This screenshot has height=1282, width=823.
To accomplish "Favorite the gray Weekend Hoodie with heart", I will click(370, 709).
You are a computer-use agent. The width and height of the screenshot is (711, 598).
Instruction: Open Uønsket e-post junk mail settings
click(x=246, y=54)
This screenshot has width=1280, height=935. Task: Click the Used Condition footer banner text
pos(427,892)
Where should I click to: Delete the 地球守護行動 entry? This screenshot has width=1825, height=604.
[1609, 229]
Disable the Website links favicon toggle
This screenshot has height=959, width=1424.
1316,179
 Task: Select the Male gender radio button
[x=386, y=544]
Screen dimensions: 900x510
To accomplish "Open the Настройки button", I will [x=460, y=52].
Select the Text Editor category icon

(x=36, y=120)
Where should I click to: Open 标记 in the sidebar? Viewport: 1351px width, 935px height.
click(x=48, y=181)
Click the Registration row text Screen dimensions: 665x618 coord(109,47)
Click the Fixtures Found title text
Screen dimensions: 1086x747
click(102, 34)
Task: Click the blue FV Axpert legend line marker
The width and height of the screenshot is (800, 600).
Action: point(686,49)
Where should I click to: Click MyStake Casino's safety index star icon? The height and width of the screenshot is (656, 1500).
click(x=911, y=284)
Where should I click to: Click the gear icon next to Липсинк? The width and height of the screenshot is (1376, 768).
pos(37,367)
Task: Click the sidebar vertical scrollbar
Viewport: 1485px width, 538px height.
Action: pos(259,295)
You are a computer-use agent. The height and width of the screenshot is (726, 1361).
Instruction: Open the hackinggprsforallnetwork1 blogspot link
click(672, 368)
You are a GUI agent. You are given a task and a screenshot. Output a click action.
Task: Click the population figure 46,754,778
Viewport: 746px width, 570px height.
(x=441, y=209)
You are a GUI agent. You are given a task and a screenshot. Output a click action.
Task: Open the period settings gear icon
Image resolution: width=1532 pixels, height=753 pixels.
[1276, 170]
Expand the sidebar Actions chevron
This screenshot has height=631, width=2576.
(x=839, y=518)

How to complete this task:
The string "agent" marks the lines to copy; report each of them from the data above.

Exercise output:
You are a computer-use agent. The width and height of the screenshot is (711, 598).
You are a computer-use agent. The height and width of the screenshot is (726, 1361).
You are a GUI agent. You are given a task and a screenshot. Output a click action.
You are a GUI agent. You are given a task and a screenshot. Output a click action.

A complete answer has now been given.